Carter did rule, however, that the government cannot indict a club as an “enterprise” for racketeering without also indicting a group who can be actually punished. That is the good news for the Mongols and other motorcycle clubs. The indictment makes “no meaningful distinction between the association Mongol Nation and the enterprise of the Mongols Gang,” Carter wrote. So Mongols Nation is off the hook.
Given the extent of the war on motorcycle clubs, it seems likely that government prosecutors are poring over this dark forest of words already. But Yanny thinks the decision is “pretty bullet proof. They can’t just indict a club as a racketeering enterprise because some club members are racketeers.”
That would seem to end it, but who knows what hope jaded prosecutors might take from: “Having decided the Indictment fails for lack of distinctness, the Court does not reach Defendant’s arguments concerning whether it is proper to premise liability on predicate acts an unincorporated association it is not legally capable of committing itself, including murder and attempted murder.
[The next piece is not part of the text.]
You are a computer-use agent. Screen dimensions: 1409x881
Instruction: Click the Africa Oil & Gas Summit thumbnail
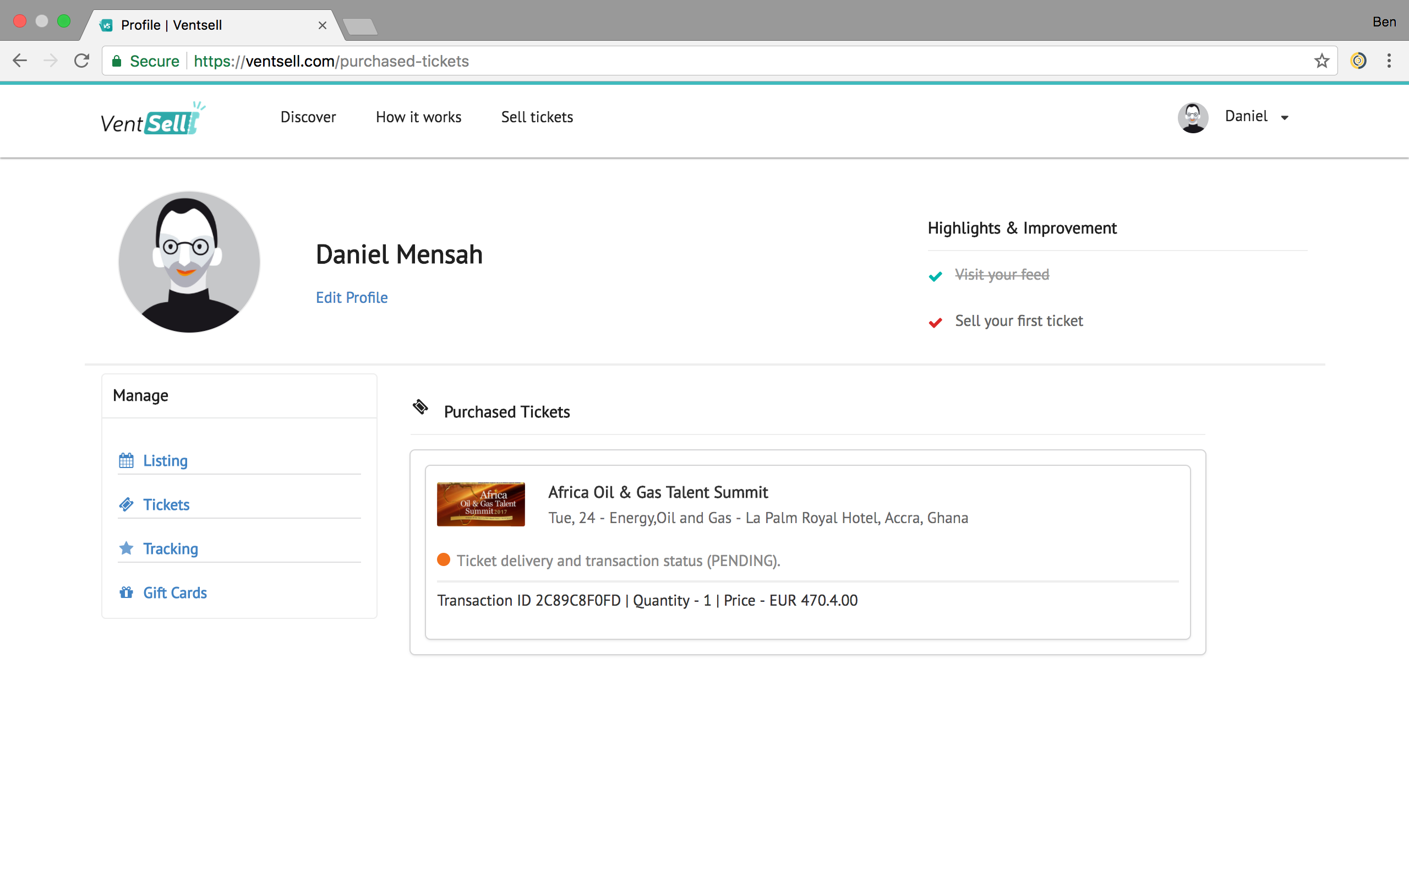(x=480, y=504)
Indictment ¶¶ 39, 41, 42, 43, 46, 47. The Court will note that the Government could identify no other case where an unincorporated association, or other entity defendant, was held liable for predicate acts of violent crime. However, as the Indictment is otherwise flawed, the Court need not reach this issue to which the parties devoted only cursory attention in the briefing.”

Sanctions

Carter was more direct and to the point on the issue of whether the government will have to pay for this long ordeal by jurisprudence.
“There is insufficient evidence on the record to establish that there has been improper conduct by the Government Attorneys,” Carter wrote. “Defendant has not met its burden in establishing that the Government’s position was vexatious, frivolous, or in bad faith. The only concrete basis for this request is that this case is similar to prior actions and that the Government engaged in “judge shopping.”

Brunwin and Welk are Carter’s boys. They all work for the same company. And yesterday’s decision may not be the end of the case. The government will have ten days to appeal and the decision about whether to do so or not will be made by either the United States Attorney for the Central District of California or somebody a few pay grades above him.